[The Seven Great Monarchies Of The Ancient Eastern World, Vol 2. (of 7): Assyria by George Rawlinson]@TWC D-Link bookThe Seven Great Monarchies Of The Ancient Eastern World, Vol 2. (of 7): Assyria CHAPTER IX 156/306
The princes and chiefs who had been concerned in the revolt he took alive and slew, exposing their bodies on stakes round the whole circuit of the city walls.
Great numbers of inferior persons who were regarded as guilty of rebellion, were sold as slaves.
Padi, the expelled king, the friend to Assyria, was brought back, reinstated in his sovereignty, and required to pay a small tribute as a token of dependence. The restoration of Padi involved a war with Hezekiah, king of Judah. When the Ekronites determined to get rid of a king whose Assyrian proclivities were distasteful to them, instead of putting him to death, they arrested him, loaded him with chains, and sent him to Hezekiah for safe keeping.

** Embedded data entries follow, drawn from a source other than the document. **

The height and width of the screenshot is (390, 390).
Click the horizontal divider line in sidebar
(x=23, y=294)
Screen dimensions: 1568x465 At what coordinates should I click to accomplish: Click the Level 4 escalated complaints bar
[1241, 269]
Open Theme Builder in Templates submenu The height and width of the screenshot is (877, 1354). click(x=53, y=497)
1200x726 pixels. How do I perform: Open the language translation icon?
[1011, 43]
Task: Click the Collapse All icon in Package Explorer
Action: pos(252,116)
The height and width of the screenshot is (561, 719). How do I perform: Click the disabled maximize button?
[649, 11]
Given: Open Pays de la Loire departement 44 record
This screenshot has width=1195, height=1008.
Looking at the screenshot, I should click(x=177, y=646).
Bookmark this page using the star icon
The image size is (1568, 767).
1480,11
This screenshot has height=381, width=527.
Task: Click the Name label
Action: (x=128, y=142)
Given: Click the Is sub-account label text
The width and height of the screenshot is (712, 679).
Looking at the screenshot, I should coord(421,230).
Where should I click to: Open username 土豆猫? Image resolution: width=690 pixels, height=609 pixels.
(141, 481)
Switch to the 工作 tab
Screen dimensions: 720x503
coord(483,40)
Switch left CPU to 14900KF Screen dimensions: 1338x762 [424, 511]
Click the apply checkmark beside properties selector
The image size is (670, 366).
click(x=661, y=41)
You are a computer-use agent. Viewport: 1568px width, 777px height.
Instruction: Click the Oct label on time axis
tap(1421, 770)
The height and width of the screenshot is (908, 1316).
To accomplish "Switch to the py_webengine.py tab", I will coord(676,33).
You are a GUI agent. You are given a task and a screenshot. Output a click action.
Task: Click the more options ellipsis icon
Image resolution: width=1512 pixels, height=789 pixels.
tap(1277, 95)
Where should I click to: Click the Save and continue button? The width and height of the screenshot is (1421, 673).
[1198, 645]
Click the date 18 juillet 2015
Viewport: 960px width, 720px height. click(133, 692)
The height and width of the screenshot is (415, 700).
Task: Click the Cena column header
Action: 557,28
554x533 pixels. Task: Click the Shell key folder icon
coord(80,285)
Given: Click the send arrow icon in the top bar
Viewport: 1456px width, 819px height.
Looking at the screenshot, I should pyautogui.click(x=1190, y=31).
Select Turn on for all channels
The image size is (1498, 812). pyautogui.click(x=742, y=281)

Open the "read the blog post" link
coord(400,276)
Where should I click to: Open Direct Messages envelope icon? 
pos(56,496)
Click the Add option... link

By accepting this charge the Jewish monarch made himself a partner in their revolt; and it was in part to punish this complicity, in part to compel him to give up Padi, that Sennacherib, when he had sufficiently chastised the Ekronite rebels, proceeded to invade Judaea, Then it was--in the fourteenth year of Hezekiah, according to the present Hebrew text--that "Sennacherib, king of Assyria, came up against all the fenced cities of Judah and took them.
And Hezekiah, king of Judah, sent to the king of Assyria to Lshish, saying, I have offended; return from me; that which thou puttest on me will I bear.